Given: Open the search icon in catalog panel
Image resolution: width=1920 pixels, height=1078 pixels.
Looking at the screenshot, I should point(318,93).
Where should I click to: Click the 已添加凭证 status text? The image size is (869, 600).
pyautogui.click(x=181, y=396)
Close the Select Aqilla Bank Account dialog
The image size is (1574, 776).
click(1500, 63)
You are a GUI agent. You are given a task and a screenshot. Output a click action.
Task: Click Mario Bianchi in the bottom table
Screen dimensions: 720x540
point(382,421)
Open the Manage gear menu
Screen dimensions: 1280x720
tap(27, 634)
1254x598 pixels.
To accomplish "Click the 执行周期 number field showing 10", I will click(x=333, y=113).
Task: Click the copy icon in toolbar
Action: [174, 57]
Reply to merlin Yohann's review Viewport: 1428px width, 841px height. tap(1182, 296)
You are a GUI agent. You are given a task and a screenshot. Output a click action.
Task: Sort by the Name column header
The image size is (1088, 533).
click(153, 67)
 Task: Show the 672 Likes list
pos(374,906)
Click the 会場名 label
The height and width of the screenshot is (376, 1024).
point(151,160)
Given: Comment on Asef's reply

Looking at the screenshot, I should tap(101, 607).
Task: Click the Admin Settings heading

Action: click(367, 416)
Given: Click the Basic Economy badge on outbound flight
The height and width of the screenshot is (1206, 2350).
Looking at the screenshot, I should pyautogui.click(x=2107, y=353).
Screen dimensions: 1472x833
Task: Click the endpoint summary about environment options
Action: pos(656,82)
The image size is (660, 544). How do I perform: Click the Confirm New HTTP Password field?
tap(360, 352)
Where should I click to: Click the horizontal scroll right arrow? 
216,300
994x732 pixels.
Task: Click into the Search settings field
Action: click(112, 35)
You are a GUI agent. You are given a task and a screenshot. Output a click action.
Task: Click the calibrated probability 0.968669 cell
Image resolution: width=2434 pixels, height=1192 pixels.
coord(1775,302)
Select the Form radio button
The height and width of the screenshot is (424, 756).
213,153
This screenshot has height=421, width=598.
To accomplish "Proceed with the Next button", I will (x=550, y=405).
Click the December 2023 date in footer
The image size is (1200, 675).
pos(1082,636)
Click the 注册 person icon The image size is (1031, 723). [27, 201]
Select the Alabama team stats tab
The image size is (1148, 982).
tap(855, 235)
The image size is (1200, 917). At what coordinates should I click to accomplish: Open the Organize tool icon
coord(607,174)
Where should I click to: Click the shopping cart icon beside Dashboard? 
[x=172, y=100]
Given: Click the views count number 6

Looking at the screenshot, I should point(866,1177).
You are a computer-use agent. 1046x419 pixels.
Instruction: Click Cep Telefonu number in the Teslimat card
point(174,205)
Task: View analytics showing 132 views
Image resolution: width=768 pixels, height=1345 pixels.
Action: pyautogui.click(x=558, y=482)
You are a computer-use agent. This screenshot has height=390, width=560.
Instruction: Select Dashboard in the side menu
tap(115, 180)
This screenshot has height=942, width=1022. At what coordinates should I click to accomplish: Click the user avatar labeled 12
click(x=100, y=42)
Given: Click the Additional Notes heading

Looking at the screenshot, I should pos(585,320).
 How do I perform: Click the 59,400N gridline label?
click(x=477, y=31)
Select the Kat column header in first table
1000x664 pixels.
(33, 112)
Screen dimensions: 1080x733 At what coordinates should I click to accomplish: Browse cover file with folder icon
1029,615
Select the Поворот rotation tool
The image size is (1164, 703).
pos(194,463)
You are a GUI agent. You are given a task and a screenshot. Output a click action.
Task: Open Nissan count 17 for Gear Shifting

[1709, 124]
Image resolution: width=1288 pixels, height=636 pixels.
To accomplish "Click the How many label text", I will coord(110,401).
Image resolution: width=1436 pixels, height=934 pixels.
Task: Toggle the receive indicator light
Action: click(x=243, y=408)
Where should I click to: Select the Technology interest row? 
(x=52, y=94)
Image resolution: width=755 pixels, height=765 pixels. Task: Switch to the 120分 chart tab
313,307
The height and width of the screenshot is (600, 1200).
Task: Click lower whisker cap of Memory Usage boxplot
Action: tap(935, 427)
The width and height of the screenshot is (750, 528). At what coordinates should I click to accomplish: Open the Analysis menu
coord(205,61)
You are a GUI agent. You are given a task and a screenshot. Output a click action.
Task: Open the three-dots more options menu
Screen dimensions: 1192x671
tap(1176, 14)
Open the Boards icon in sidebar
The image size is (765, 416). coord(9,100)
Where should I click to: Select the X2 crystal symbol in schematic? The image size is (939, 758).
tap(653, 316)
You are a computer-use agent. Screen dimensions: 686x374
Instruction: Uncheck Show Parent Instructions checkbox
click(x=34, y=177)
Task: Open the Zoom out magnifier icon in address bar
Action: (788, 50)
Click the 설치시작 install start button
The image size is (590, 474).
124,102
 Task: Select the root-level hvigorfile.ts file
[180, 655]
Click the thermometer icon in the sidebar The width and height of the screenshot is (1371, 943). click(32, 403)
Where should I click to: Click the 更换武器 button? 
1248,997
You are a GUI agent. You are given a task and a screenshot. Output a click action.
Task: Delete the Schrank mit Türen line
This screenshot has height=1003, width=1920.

__________

Work instruction> Search the data above and return each line in which "table" occurs.

Exercise solution>
Task: Click Mario Bianchi in the bottom table
Select the Kat column header in first table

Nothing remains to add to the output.